DLS course-4 general question on tfl.BatchNormalization

What does it mean when they say tfl.BatchNormalization( ) is performed along an axis ?

I understand normalization but what is meant by normalizing along an axis?

Can someone please explain?

In the programming assignments we mostly did normalization along the features/channels axis.

Along its axis it refers for example if you have a tensor of shape [a, b, c] the normalization is performed for example along dimension c, it is performed only for the values of stored in this dimension, for eg. along the height dimension of a cube.

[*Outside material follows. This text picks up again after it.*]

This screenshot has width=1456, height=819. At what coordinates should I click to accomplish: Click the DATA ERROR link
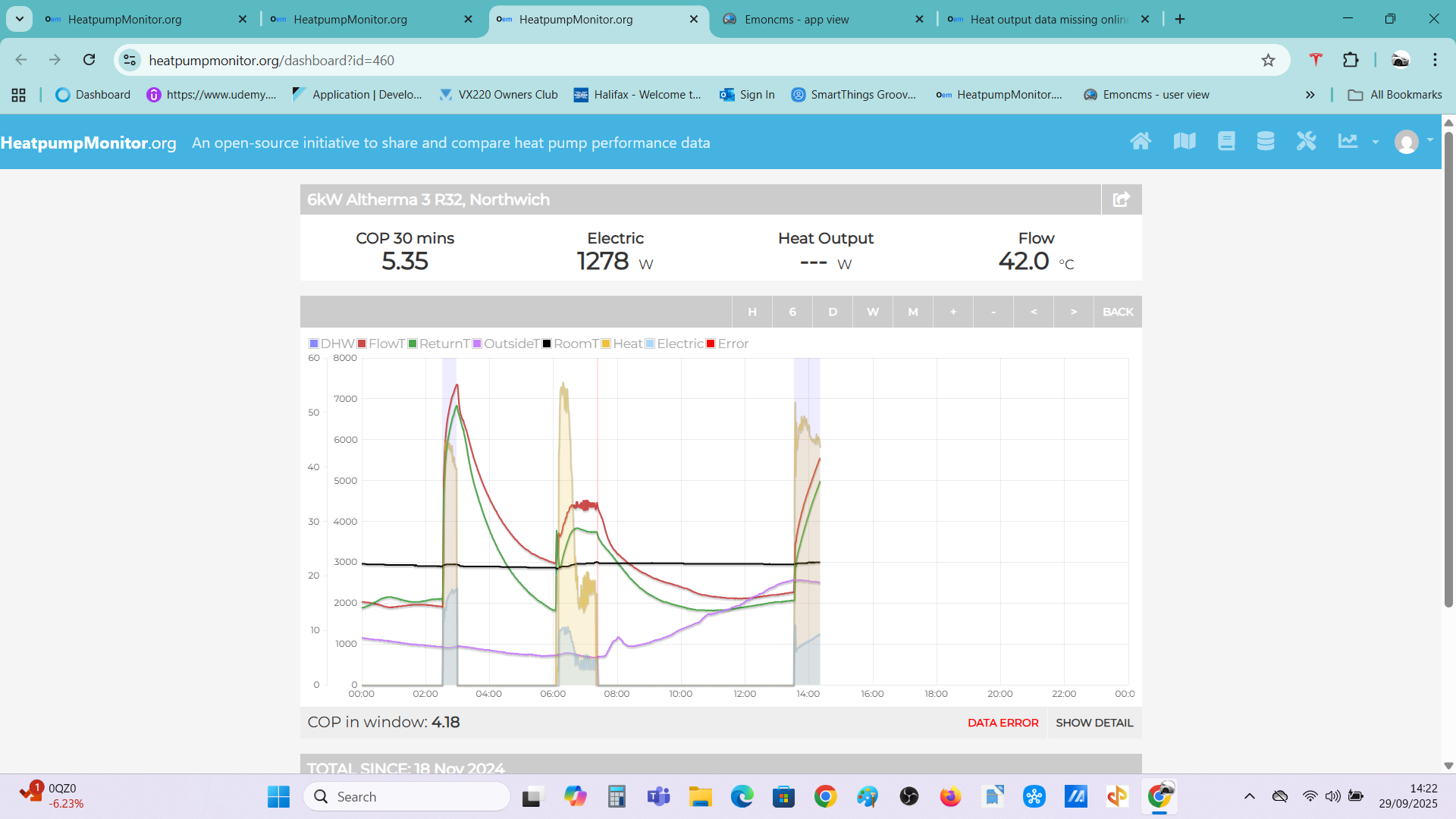(1003, 723)
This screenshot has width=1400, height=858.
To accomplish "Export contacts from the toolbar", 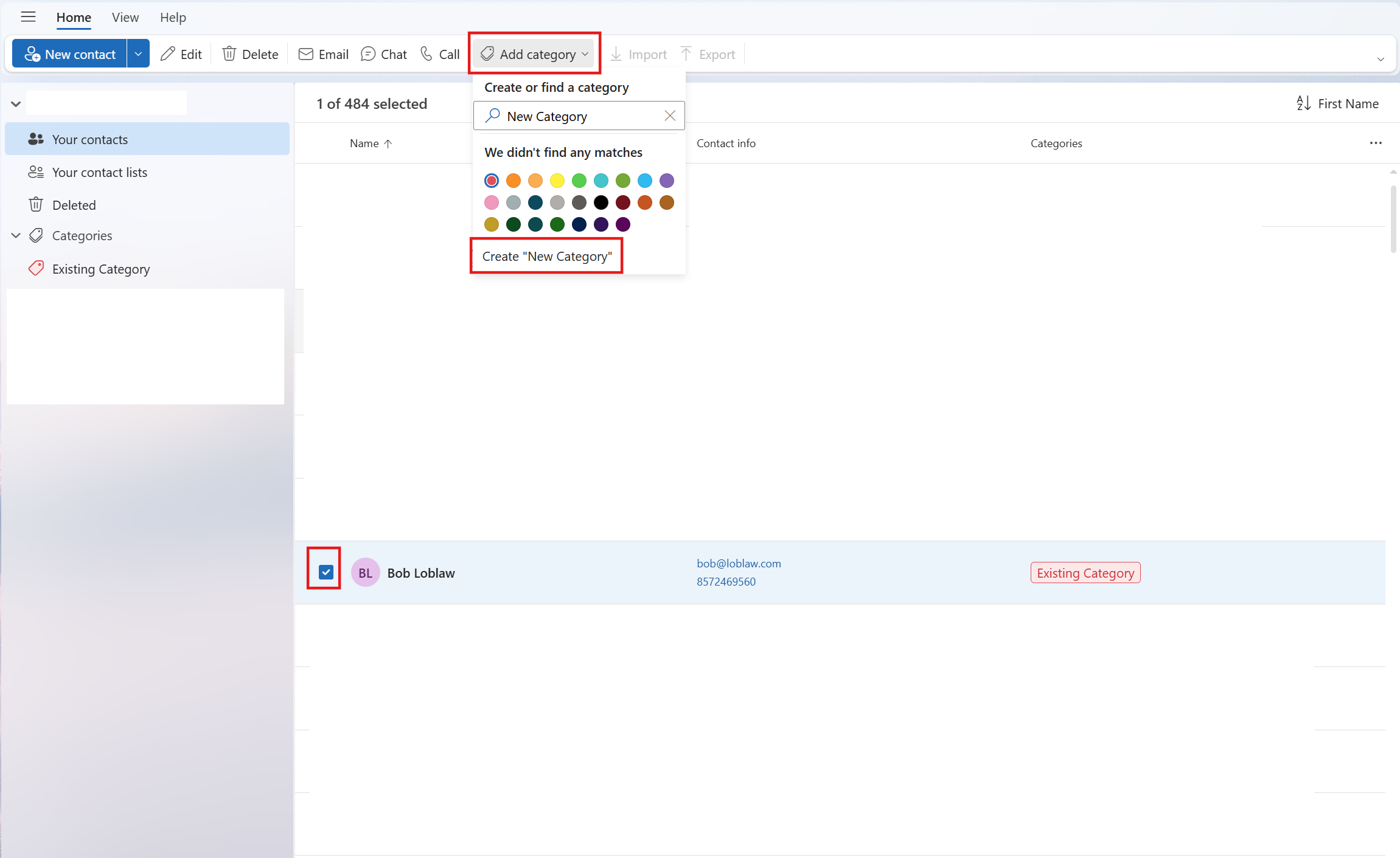I will (706, 54).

could you please explain with a concrete example taking some sample values?
I know the axis/dimension part but cannot understand what is exactly done along the specified axis (and what is not done along the other axes)

Hello @ydsk1234,

I will share one example with you and share the key points, but you will have to experiment with it to find out anything else you are interested in :wink:

This is a toy dataset of 2 samples and 3 features.

import numpy as np
import tensorflow as tf

X = np.array([
    [1., 4.],
    [2., 5.],
    [3., 6.]], dtype=np.float32)

Let’s initialize a BN layer. Note that we use X.T so the zeroth axis becomes the sample axis and the first axis becomes the feature axis

bn = tf.keras.layers.BatchNormalization(axis=1, center=False, scale=False, name='bn')
_ = bn(X.T, training=False) # to initialize the Batch Normalization Layer

And print the weights out.

print(bn.weights)
#Output:
#[
#    <tf.Variable 'bn/moving_mean:0' shape=(3,) dtype=float32, numpy=array([0., 0., 0.], dtype=float32)>, 
#    <tf.Variable 'bn/moving_variance:0' shape=(3,) dtype=float32, numpy=array([1., 1., 1.], dtype=float32)>
#]

Now, there are two variables, and you know what they do by their names. The point here is that each of them has three values because we chose axis=1 and that is the “feature axis” and we have three features in total.

The initial means and variances are boring, so let’s change them to something else:

bn.set_weights([
    np.array([5, 4, 3], dtype=np.float32),
    np.array([10**2, 10**2, 10**2], dtype=np.float32),
])

And I will let you check whether the updated means and variances deliver the expected results

print(bn(X.T, training=False))

Finally, don’t forget the documentation of the BatchNormalization for more details of the implementation.